Ground-Based Radars, New Cislunar Data Agreement to Further Space Domain Awareness

The Space Force’s goal of improving space domain awareness continues to advance along multiple avenues. New projects include ground-based radars to surveil high Earth orbits and data from a cubesat headed on a unique route around the moon.

Northrop Grumman announced Feb. 23 that it had received a $341 million contract from the Space Force’s Space Systems Command for the first of three ground-based radar systems to monitor geosynchronous and geostationary orbits, above 35,000 kilometers in altitude, in which satellites’ movements sync up with Earth’s rotation. 

The company said in a news release Feb. 23 that the Deep-Space Advanced Radar Capability, or DARC, “will provide an all-weather, 24/7 capability to monitor the highly dynamic and rapidly evolving geosynchronous orbital environment”—whereas “current ground-based systems operate at night and can be impacted by weather conditions.”

The contract includes the design, development, and delivery of a DARC system to be located in the Indo-Pacific region by 2025. Two more follow-ons will be “strategically placed around the world,” with the ultimate goal of global coverage. Communications satellites such as the Defense Department’s Wideband Global Satellite Communications constellation orbit in GEO.

The commander of U.S. Space Command, Army Gen. James H. Dickinson, differentiates the relatively new discipline of space domain awareness from the well established practice of space situational awareness. 

While space situational awareness is more simply “reporting on where something is in space,” space domain awareness, on the other hand, requires observers to understand and assign motive—“the ‘why’—the intent—behind having something in space and where it is,” Dickinson told reporters at 2021’s Space Symposium in Colorado Spring, Colo.

Meanwhile in January, the Space Force added two satellites to its Geosynchronous Space Situational Awareness Program to surveil the high satellite belt, bringing the constellation to a total of six. Collecting data for the National Space Defense Center, the GSSAP satellites are also meant to help better understand the “ever evolving state of affairs” in the GEO belt, according to a statement by the Space Force.

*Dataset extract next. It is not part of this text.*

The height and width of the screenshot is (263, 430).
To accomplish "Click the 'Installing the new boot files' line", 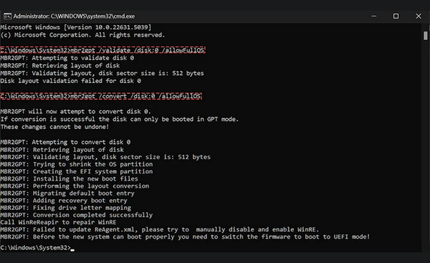I will [x=70, y=179].
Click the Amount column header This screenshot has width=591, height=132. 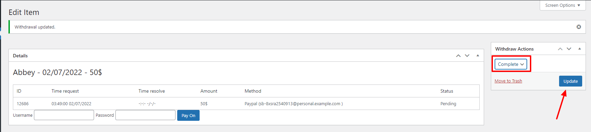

The service intends to extend space domain awareness even farther as well—all the way out to cislunar space to monitor activities on and around the moon. 

A small Colorado company, Advanced Space, announced in February that it would freely share data with the Air Force Research Laboratory from its CAPSTONE cubesat mission, expected to launch in the first half of 2022 to test out a particular lunar orbit for NASA—the near rectilinear halo orbit in which the agency expects to situate its Gateway lunar space station.

Examples of data that might be of interest to AFRL include orbit determination solutions and tracking schedules, and “given the ongoing interest in space domain awareness above the GEO belt, we’ve found that there are many parties interested in coordinating with a mission like CAPSTONE that can provide accurate ‘truth’ states based on our own orbit determination processes,” the company told Air Force Magazine in a statement.

To date, space mission planners have relied on methods created for conventional, two-body orbits—Earth and a satellite—but the three-body orbits of the Earth-moon system present some “specific challenges,” the company said. CAPSTONE will “show what you have to do from a mission design, navigation, and operations standpoint to fly a mission in this orbit. So we’ll be able to answer questions such as: When do our standard linearized orbit determination tools start to break down in this very nonlinear dynamic environment?”

The AFRL has announced additional activities within the past year intended to improve space domain awareness, including $1 million-a-year research grants and a Space Domain Awareness Leadership Workshop on Feb. 15; and it reportedly plans to issue a solicitation by March for the Cislunar Highway Patrol System experiment.